[[ Page extract open ]]
I’m Still The Same Person
Hidradenitis Suppurativa disease can sometimes feel like it is taking over your life. It’s important to remember that even though you have this disease, it does not define who you are. Your intelligence, character, and relationships will be the determining factor in life’s important decisions, such as your choice of work, whether to attend college, responsibility for being on your own, and the kind of person you want to be. People who have hidradenitis suppurativa lead positive and productive lives. Often, they find themselves better adapted to deal with stress and change because of the skills developed when living with hidradenitis suppurativa.
How we think about ourselves shapes the way we interact with the world. This is why having positive self-esteem is so important. Since hidradenitis suppurativa impacts the way you look, it can sometimes lead to a poor body image. It is natural to feel anxious, angry, and depressed, but it’s important to remember that there is nothing to be ashamed about.
[[ Page extract closed ]]
[[ Data section open ]]
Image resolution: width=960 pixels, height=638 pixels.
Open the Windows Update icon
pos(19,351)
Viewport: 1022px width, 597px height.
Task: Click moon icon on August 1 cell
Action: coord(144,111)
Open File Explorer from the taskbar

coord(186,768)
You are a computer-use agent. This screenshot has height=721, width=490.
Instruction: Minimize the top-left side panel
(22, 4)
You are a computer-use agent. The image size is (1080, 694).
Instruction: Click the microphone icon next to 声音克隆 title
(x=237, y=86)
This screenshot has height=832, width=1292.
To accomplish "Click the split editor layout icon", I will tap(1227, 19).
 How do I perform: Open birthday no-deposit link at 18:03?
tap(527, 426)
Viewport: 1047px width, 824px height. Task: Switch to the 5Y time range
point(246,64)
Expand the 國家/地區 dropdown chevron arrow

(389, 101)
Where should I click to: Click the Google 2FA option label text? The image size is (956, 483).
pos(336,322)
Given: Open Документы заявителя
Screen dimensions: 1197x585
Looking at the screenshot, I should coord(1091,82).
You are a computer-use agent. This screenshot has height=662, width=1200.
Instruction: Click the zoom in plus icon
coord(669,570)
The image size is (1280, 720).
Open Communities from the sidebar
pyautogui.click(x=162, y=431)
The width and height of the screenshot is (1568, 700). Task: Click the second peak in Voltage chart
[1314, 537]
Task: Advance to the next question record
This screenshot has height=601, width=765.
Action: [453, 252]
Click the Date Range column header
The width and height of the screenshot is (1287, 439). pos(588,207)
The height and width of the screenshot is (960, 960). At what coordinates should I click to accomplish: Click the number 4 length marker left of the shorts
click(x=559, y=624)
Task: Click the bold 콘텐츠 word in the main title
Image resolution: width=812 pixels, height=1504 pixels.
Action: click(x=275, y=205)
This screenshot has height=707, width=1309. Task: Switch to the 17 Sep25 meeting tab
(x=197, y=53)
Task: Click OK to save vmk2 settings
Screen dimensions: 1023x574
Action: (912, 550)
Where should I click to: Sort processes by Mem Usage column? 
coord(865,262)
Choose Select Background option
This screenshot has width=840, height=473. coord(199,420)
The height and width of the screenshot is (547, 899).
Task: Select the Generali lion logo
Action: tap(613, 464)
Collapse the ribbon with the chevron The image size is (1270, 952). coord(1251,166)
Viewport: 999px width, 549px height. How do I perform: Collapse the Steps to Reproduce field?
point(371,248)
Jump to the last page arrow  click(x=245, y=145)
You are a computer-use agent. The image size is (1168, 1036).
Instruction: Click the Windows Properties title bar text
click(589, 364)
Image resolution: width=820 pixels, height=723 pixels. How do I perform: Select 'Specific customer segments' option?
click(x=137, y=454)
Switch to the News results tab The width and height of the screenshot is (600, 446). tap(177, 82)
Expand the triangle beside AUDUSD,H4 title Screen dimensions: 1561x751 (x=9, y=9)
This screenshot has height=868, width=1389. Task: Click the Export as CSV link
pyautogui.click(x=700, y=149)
[[ Data section closed ]]
▶ **Required work**:
1) In the hidradenitis suppurativa text, what is named as the determining factor in life's important decisions?
2) Repeat the part of the hidradenitis suppurativa text between "How we think" and "be ashamed about.", inclusive.
The lines come from a separate source and are not part of the hidradenitis suppurativa text.

▶ **Responses in order**:
1) Your intelligence, character, and relationships.

2)
How we think about ourselves shapes the way we interact with the world. This is why having positive self-esteem is so important. Since hidradenitis suppurativa impacts the way you look, it can sometimes lead to a poor body image. It is natural to feel anxious, angry, and depressed, but it’s important to remember that there is nothing to be ashamed about.